0

In Excel, I want to isolate Cucumber Scenarios from a (Java-written) Feature File. I'm looking for an array, with each element being one scenario.

I came up with more than a few regular expressions that do what I want within Rubular and Regex101 with the (apparently) exact same text, but when I do a ".Execute" from my Excel macro, the entire file is returned.

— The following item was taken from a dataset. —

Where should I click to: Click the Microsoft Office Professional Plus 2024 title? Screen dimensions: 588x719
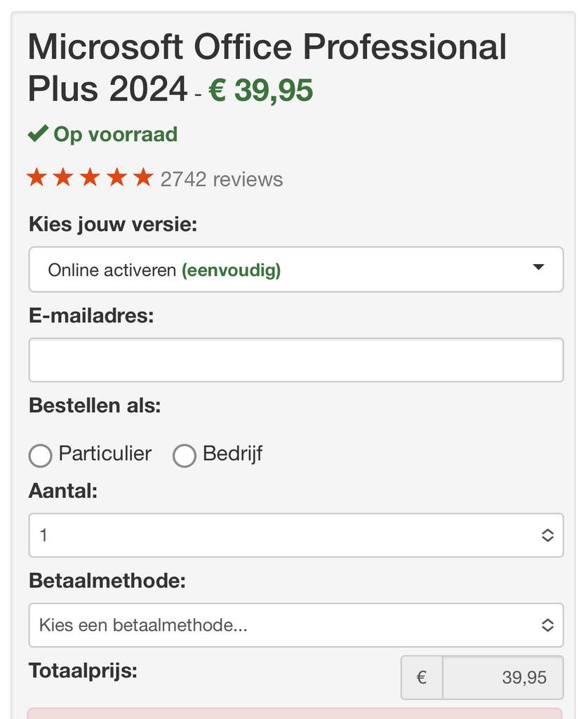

This is a sample of the text:

@optionalFeatureLevel
Tag Feature: some feature

Scenario: scenario1
Given something
When something
Then something

@optionalTag
Scenario: scenario2
Given something else
When something else
Then something else

Scenario Outline: scenario3
Given yet another something
When yet another something
Then yet another something

Feature: some featureThis is the function I wrote, I have a "Set arrayOrResults = returnAllStringsMatchingRegEx" receiving it on the other end:

Function returnAllStringsMatchingRegEx(sourceString As String, pattern As String) As Variant

    Dim regEx As New RegExp

    With regEx
        .Global = True
        .MultiLine = True
        .ignoreCase = True
        .pattern = pattern
    End With

    If regEx.Test(sourceString) Then
        Set returnAllStringsMatchingRegEx = regEx.Execute(sourceString)
    Else
        Set returnAllStringsMatchingRegEx = Nothing
    End If

End Function

This how I call it:

    Set arrayOfScenarios = returnAllStringsMatchingRegEx(fetchFileContent(oFile.Path), _ 
        "Scenario( Outline)?:((.+)(\n|\r|\r\n|$))+")

For the input above, I would expect "arrayOfResults" to have 3 elements:

First element:

Scenario: scenario1
Given something
When something
Then something

Second element:

Scenario: scenario2
Given another something
When another something
Then another something

Third element:

Scenario Outline: scenario3 Given yet another something When yet another something Then yet another something

The actual result is a single element containing:

Scenario: scenario1
Given something
When something
Then something

@optionalTag
Scenario: scenario2
Given another something
When another something
Then another something

Scenario Outline: scenario3
Given yet another something
When yet another something
Then yet another something

Pᴇʜ
  • 45,553
  • 9
  • 41
  • 62
  • I think your issue is "With regEx .Global = True" This tells regex to use greedy matching rather than lazy. That means The 2nd and 3rd Scenario are accepted as part of the match. I can't quite work it out but I'd add something that stops the match if $Scenario: is seen again. I'd recommend reading https://stackoverflow.com/questions/22937618/reference-what-does-this-regex-mean/22944075#22944075 – Martin Oct 14 '19 at 13:46
  • This function works for other uses. I'll experiment with .Global to see what happens, and if it works, I'll make it an optional parameter in that Function's signature (defaulting to true so that it doesn't break other existing uses). Thanks for the quick reply. – Newton Olivieri Oct 14 '19 at 15:06
  • A simple switch from ".Global" True to False did not fix it. My suspicion is around the link breaks. – Newton Olivieri Oct 14 '19 at 15:29

1 Answers1

0

You just need to stop your regex when it sees the next "Scenario" line.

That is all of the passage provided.